Ma per l’Atletico Cervaro e, in particolare per Christian Quintigliano, è arrivata un’altra brutta notizia dal comunicato numero 208. Inammissibile, infatti, il reclamo in merito alla squalifica inflitta al calciatore a seguito del match di Coppa Italia contro il Roccasecca. 

“Riferimento delibera pubblicata sul C.U. n.196 del 13/12/2019. La Corte Sportiva d’Appello Territoriale, visto il reclamo in epigrafe, con cui la società Atletico Cervaro 2014 reclama la decisione assunta dal Giudice Sportivo di Primo Grado con il Comunicato Ufficiale n. 171 del 29.11.2019; esaminati gli atti ufficiali. Preliminarmente si rileva l’inammissibilità dell’odierno reclamo, in quanto non preceduto dal cd. preannuncio di reclamo ai sensi e per gli effetti dell’art. 76 del C.G.S.
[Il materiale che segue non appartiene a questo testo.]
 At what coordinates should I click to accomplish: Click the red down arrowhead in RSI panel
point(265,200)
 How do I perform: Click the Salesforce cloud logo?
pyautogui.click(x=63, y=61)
Il reclamo risulta, infatti, essere stato trasmesso a mezzo PEC in data 11.12.2019, senza l’osservanza di quanto previsto dalla su richiamata norma, la quale, al secondo comma, prevede: “Il reclamo deve essere preannunciato con dichiarazione depositata unitamente al contributo, a mezzo di posta elettronica certificata, presso la segreteria della Corte sportiva di appello a livello territoriale e trasmessa ad opera del reclamante alla controparte entro il termine di due giorni dalla pubblicazione della decisione che si intende impugnare”; tale omissione comporta, quindi, l’inammissibilità del proposto reclamo ai sensi della vigente normativa.

Quanto sopra rilevato assorbe l’esame di ogni altra questione dedotta nel reclamo. Tutto ciò premesso e ritenuto, questa Corte Sportiva d’Appello Territoriale DELIBERA Di dichiarare inammissibile il reclamo, ai sensi dell’art.76, comma 2 del C.G.S.”.

Una beffa clamorosa per Christian Quintigliano, squalificato fino al prossimo 20 febbraio.